Single-cell sequencing reveals the impact of low-dose vs standard-dose chemotherapy and infection on lymphocytes in pediatric AML Free

Background Lymphocytes play a critical role in immune responses, and changes in their quantity and function are closely related to infection risk. Different chemotherapy regimens may have varying effects on lymphocyte subpopulations, and understanding this is crucial for optimizing treatment protocols and improving patient survival. With the advancement of single-cell RNA sequencing technology, it is now possible to more accurately depict the impact of chemotherapy on the immune system, providing theoretical support for immune recovery and infection control. This study aims to compare the effects of low-dose and standard-dose chemotherapy regimens in the treatment of pediatric AML on lymphocyte subpopulations, and analyze their relationship with infection susceptibility and immune function.

Method We analyzed the clinical data of 400 pediatric AML patients from a single center who received the CALSⅢ-AML-2018 protocol (a randomized, phase III, non-inferiority clinical trial, registration number: ChiCTR1800015883). We compared the adverse events according to CTCAE 5.0 during induction I, as well as the peripheral blood lymphocyte subpopulation counts and proportions on day 26 (time point of bone marrow assessment), between the low-dose (LDC) group (cytarabine, 10 mg/m² and mitoxantrone or idarubicin, concurrently administered with G-CSF, 5 μg/kg) and the standard-dose (SDC) group (cytarabine, 100 mg/m², daunorubicin, and etoposide). We conducted single-cell transcriptome sequencing on bone marrow samples from 12 patients (4 in the LDC group, 8 in the SDC group) on day 26 and compared the differentially expressed genes (DEGs) associated with lymphocytes in the LDC/SDC groups in both infection and non-infection subgroups and analyzed the intersecting genes among these subgroups.

Results There were no statistically significant differences in baseline characteristics between the LDC and SDC groups (P > 0.05). However, during induction I, the infection incidence in the LDC group was lower than that in the SDC group, with notable differences in febrile neutropenia (53.5% vs. 60.5%), lung or sinus infection (21.0% vs. 27.5%), and mucosal infection (8.5% vs. 12.5%). On day 26, the LDC group exhibited significantly higher peripheral blood lymphocyte counts (P = 0.004), CD3+ counts (P = 0.021), CD4+ counts (P = 0.043), CD8+ counts (P = 0.014), B cell counts (P < 0.001), NK cell counts (P = 0.032), and B cell percentages (P < 0.001), compared to the SDC group. The single-cell sequencing results show significant differential gene expression between the LDC group and the SDC group in B cells (990 genes), CD4+ memory T cells (1518 genes), CD8+ memory T cells (1602 genes), native T cells (2100 genes), Pro B cells (102 genes), Pre B cells (2 genes), plasma cells (1674 genes), NK cells (1498 genes), and early lymphoid cells (464 genes), as well as between the infection and non-infection groups. Regardless of infection status, LDC group showed differential gene expression in CD4+ memory T cells (21 genes), CD8+ memory T cells (19 genes), Naive T cells (24 genes), plasma cells (8 genes), and NK cells (21 genes) compared to SDC group. Among the differential intersecting genes in the LDC group (infection vs. non-infection), SDC group (infection vs. non-infection), infection group (LDC vs. SDC), and non-infection group (LDC vs. SDC), the following were observed: upregulated GMPR expression in CD4+ memory T cells, upregulated MPEG1 and JCHAIN expression in CD8+ memory T cells, PTAFR expression in naive T cells, and SLC7A7 expression in NK cells.

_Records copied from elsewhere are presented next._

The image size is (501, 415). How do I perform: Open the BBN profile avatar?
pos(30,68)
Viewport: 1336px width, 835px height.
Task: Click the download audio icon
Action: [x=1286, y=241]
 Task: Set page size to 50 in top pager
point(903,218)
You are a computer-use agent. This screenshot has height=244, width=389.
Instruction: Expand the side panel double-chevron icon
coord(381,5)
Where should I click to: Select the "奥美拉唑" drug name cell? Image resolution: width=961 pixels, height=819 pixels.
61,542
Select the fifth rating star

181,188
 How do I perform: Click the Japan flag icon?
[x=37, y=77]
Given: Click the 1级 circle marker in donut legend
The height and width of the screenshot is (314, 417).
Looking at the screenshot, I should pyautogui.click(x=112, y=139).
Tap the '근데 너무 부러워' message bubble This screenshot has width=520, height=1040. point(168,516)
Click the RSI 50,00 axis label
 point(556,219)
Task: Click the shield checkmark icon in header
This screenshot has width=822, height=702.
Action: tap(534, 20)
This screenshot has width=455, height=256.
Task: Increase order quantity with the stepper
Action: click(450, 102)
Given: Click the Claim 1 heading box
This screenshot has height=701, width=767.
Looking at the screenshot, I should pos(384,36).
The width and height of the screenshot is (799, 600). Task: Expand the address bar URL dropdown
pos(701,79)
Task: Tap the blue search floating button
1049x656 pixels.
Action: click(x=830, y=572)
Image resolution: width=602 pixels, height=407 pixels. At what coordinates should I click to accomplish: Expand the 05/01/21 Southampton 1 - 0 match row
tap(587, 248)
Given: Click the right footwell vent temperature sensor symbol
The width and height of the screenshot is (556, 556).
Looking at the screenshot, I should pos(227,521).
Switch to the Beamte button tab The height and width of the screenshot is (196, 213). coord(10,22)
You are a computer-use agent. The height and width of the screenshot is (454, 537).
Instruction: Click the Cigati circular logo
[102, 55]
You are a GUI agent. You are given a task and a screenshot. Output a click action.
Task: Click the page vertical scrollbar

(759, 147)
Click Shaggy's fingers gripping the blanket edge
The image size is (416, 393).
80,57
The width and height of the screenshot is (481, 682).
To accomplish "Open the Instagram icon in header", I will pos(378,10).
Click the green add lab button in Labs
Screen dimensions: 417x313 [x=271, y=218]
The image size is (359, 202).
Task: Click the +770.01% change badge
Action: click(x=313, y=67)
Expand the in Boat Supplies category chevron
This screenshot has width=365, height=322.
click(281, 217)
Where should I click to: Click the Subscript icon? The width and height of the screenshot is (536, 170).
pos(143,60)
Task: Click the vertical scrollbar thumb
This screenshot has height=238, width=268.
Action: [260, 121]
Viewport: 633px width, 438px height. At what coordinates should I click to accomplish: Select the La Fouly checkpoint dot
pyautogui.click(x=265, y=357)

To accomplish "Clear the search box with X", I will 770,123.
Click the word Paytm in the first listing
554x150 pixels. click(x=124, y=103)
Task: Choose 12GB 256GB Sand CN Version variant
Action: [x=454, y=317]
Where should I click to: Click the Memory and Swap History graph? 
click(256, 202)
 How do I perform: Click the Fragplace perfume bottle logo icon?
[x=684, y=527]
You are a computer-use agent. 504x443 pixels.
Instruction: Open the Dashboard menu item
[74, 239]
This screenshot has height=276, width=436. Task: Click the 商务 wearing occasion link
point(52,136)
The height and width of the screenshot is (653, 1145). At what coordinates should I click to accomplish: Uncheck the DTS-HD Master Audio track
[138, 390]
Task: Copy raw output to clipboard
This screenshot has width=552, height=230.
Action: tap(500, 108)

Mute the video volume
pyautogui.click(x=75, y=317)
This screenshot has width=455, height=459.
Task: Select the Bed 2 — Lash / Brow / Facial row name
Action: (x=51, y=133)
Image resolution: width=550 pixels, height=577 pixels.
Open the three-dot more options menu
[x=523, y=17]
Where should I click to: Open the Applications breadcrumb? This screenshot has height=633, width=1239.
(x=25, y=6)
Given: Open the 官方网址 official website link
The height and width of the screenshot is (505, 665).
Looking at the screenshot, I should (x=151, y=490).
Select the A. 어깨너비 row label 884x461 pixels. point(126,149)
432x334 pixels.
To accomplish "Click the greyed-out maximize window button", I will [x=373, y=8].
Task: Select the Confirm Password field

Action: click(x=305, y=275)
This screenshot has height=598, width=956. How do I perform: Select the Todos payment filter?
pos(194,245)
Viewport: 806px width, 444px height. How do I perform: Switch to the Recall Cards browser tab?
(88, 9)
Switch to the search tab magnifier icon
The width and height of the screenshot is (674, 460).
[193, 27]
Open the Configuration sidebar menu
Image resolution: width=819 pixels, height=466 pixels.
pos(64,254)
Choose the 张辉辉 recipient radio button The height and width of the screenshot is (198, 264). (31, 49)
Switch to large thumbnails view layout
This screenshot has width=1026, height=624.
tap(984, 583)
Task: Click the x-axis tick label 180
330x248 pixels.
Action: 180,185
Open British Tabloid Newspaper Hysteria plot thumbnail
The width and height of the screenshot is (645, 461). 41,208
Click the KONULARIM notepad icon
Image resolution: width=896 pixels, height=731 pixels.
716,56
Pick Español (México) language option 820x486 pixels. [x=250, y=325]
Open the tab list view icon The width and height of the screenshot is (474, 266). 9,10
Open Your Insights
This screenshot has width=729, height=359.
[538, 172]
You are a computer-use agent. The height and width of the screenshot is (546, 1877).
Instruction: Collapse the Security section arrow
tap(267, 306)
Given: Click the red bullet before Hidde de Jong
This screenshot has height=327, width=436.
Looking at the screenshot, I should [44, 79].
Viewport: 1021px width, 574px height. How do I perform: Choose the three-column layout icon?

ConclusionsCompared to the SDC regimen, the LDC regimen can reduce the incidence of infections during induction remission, which may be attributed to better immune recovery in the LDC group. Infection appears to have a substantial impact on post-chemotherapy immune recovery, with B cells, Pro B cells, and Pre B cells being particularly susceptible to immune suppression. The chemotherapy regimen and infection status have a significant impact on the gene expression of lymphocyte subpopulations, which may be closely related to the regulation of immune responses and susceptibility to infections. In addition, we identified inherent intersecting genes that regulate the recovery of different lymphocyte subpopulations, independent of infection and chemotherapy factors.